Cooper’s portrayal of Kyle is so spot-on that it is like Cooper channeled Kyle’s spirit. Although I have never met Kyle, I have seen video of him in various interviews. Cooper and Kyle are similar heights, but Cooper’s portrayal goes way beyond that. His Texas accent, peculiar to a Texan who has spent some time in the military, is amazing. In the combat scenes, Cooper moves calm and purposeful. When fighting house-to-house, he’s a frogman on fire. When he lets his anger out on the weights, that’s really Cooper squatting what looks like 400 pounds—real weights. But like Kyle, especially back in the States, Cooper rounds his broad shoulders and makes himself small, less threatening. Cooper’s acting was so consistent, that I believed I was watching Chris Kyle throughout the film.
His relationship with his wife, played by Sienna Miller, comes off as real to me—alpha male and alpha female whose relationship teeters from the awkwardness of meeting for the first time to warm familiarity—then returning to the awkwardness of meeting again after long separation—a testament to the fine acting of Sienna Miller. She also has to relate to a man who is sometimes away at war even when he is at home sitting beside her. I believe Miller’s performance gives insight into Chris Kyle that he could not immediately see without the benefit of her perspective.

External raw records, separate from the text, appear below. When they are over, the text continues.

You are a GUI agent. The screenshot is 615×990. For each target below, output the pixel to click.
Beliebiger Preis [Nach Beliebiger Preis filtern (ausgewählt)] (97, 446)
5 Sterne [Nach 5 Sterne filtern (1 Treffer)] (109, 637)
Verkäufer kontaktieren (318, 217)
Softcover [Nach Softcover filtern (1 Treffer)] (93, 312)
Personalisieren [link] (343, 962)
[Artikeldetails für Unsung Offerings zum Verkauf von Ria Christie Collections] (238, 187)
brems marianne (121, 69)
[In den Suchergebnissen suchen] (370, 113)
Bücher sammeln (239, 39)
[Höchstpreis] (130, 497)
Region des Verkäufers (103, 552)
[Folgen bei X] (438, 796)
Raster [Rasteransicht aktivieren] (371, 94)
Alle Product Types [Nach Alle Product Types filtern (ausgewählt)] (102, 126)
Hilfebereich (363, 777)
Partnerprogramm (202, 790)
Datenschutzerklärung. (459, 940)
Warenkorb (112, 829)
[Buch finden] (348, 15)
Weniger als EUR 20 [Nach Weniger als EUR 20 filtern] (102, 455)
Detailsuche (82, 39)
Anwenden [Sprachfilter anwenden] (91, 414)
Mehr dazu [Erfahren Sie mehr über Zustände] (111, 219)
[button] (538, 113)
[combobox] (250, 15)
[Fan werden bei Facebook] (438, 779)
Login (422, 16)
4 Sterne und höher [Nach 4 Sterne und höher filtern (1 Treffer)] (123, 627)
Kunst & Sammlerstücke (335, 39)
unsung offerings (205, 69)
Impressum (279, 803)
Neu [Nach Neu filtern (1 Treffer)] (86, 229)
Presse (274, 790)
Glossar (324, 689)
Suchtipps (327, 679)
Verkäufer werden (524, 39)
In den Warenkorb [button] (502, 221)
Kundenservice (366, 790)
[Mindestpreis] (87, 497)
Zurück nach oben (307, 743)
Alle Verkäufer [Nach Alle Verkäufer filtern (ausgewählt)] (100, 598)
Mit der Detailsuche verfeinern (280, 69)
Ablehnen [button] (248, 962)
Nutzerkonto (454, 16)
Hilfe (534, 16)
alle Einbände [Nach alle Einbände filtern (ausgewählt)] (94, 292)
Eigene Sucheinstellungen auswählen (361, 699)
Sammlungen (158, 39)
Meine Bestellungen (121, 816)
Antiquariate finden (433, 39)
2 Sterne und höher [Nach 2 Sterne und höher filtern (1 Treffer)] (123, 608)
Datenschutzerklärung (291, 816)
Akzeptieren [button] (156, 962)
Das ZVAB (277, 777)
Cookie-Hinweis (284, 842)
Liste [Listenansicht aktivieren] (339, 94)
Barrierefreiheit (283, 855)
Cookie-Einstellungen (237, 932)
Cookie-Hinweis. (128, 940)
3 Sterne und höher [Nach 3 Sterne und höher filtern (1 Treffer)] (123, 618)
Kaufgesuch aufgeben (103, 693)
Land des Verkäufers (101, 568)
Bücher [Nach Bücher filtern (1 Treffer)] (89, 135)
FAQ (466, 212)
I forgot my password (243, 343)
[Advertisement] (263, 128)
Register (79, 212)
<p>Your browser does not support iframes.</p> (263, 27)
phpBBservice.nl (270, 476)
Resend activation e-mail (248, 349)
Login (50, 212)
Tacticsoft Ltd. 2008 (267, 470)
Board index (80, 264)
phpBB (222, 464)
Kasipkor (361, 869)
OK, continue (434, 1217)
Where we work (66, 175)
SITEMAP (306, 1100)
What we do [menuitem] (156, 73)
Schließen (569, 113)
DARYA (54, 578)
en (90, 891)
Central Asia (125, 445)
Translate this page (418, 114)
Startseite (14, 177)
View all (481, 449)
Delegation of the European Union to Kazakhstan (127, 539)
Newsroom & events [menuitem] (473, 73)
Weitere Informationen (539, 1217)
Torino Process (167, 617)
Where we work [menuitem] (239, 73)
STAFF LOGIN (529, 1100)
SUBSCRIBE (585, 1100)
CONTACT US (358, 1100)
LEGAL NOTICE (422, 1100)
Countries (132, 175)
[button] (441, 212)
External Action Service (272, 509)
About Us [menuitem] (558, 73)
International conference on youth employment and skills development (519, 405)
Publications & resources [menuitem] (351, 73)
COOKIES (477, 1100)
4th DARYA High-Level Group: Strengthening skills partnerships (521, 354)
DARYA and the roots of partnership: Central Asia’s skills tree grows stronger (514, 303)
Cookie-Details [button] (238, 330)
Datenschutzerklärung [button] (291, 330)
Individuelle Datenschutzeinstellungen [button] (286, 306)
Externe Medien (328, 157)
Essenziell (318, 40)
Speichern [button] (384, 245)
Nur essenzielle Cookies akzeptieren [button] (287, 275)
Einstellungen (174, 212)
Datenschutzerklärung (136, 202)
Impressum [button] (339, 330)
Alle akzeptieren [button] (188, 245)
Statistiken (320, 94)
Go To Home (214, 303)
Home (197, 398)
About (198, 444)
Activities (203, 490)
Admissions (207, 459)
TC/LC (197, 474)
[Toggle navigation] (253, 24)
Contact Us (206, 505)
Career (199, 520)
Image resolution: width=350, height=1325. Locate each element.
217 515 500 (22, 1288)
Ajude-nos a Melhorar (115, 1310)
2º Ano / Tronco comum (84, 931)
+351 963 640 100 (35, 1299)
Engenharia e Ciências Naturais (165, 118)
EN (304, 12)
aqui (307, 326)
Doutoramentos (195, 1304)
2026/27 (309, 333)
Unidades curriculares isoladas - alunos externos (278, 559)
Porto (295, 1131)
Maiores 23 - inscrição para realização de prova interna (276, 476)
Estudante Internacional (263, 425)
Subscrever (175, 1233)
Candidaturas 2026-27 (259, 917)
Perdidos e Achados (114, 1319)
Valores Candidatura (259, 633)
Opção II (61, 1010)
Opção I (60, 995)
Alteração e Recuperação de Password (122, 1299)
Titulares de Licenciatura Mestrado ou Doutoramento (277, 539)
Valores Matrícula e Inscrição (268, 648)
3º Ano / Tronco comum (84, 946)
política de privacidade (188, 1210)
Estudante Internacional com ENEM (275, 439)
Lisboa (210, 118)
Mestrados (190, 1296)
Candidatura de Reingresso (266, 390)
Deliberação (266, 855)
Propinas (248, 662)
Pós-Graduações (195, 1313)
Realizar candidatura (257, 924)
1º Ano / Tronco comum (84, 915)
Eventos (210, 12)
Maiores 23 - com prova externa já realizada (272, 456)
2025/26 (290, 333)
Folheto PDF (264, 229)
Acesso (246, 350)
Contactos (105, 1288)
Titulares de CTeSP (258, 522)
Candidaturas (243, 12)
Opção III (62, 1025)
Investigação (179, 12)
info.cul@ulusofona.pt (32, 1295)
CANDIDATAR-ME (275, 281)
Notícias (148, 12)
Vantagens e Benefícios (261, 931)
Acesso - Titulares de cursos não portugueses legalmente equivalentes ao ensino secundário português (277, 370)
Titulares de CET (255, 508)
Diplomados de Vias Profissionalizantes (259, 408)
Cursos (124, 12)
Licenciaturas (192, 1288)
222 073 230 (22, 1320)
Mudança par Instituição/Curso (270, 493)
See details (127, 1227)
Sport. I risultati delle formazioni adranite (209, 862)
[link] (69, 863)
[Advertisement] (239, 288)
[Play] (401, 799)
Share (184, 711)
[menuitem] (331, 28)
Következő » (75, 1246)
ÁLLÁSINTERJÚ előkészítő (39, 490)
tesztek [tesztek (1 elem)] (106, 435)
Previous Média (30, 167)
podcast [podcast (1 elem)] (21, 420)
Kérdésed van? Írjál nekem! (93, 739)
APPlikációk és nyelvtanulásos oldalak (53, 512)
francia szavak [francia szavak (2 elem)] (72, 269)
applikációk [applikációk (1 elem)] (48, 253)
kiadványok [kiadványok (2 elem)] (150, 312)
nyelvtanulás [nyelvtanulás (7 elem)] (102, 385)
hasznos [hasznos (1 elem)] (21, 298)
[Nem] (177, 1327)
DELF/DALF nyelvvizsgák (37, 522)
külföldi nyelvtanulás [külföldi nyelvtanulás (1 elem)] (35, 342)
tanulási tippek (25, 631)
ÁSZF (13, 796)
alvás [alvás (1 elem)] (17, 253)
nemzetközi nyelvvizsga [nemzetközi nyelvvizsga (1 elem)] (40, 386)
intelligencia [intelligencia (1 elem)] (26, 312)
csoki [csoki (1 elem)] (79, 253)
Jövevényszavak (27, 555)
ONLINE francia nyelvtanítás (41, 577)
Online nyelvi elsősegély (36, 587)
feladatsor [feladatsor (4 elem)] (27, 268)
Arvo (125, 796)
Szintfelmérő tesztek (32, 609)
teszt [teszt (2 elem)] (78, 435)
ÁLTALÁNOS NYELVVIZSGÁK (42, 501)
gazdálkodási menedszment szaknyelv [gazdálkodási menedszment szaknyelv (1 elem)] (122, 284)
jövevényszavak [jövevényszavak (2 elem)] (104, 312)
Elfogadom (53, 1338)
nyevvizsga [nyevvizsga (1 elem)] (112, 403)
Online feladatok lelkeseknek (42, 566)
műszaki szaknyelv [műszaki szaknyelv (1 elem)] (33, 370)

I would’ve liked a little more military realism in this movie. For example, military units seemed globbed together in a way that makes it difficult to recognize which unit is which. Also, some of the weapons handling, particularly from the large group of actors playing Marines, was less tactical than it should be. For me, the movie Platoon was more militarily realistic than American Sniper. Even so, there was enough realism in American Sniper to keep me invested.
For people who want a movie with a jacked-up soundtrack, slick presentation, and Hollywood pacing, they will be disappointed. And for those who are intent on bad-mouthing military men and women, I am not sure why they would see such a movie in the first place—they will be frustrated. This film is quite real, taut, and at its own pace, a tribute to a great patriot.
Many people have seen the news and know what becomes of Chris Kyle. For those who have not, be warned and read no further. What follows is a spoiler. After the film ends and the credits roll, a reverent tune is played in memorial to Kyle. Actual footage is shown of his funeral at the Dallas Cowboys stadium and the long procession of cars that headed south for his burial. In the movie theater, one woman lacked the class to stay seated until this memorial piece finished on the screen. She walked out while everyone else in the packed theater sat respectfully. The memorial piece ended and the rest of the credits rolled silently. Some people clapped, and I did not know what to do. Do I keep quiet out of respect for the deceased, or do I applaud a great film and a great warrior? Others seemed conflicted, too. I clapped, as did less than half of the theater. Quiet or applauding, aside from the one woman, I appreciated the audience’s attitude—made me proud to live here. As the credits rolled silently, we filed out of the theater. There was a solemn feeling in the air—a heaviness. I felt some of the loss and the tragedy of Kyle’s passing. My prayers are with his wife, Taya, and their children. Long live the Legend. I strongly recommend that you see American Sniper.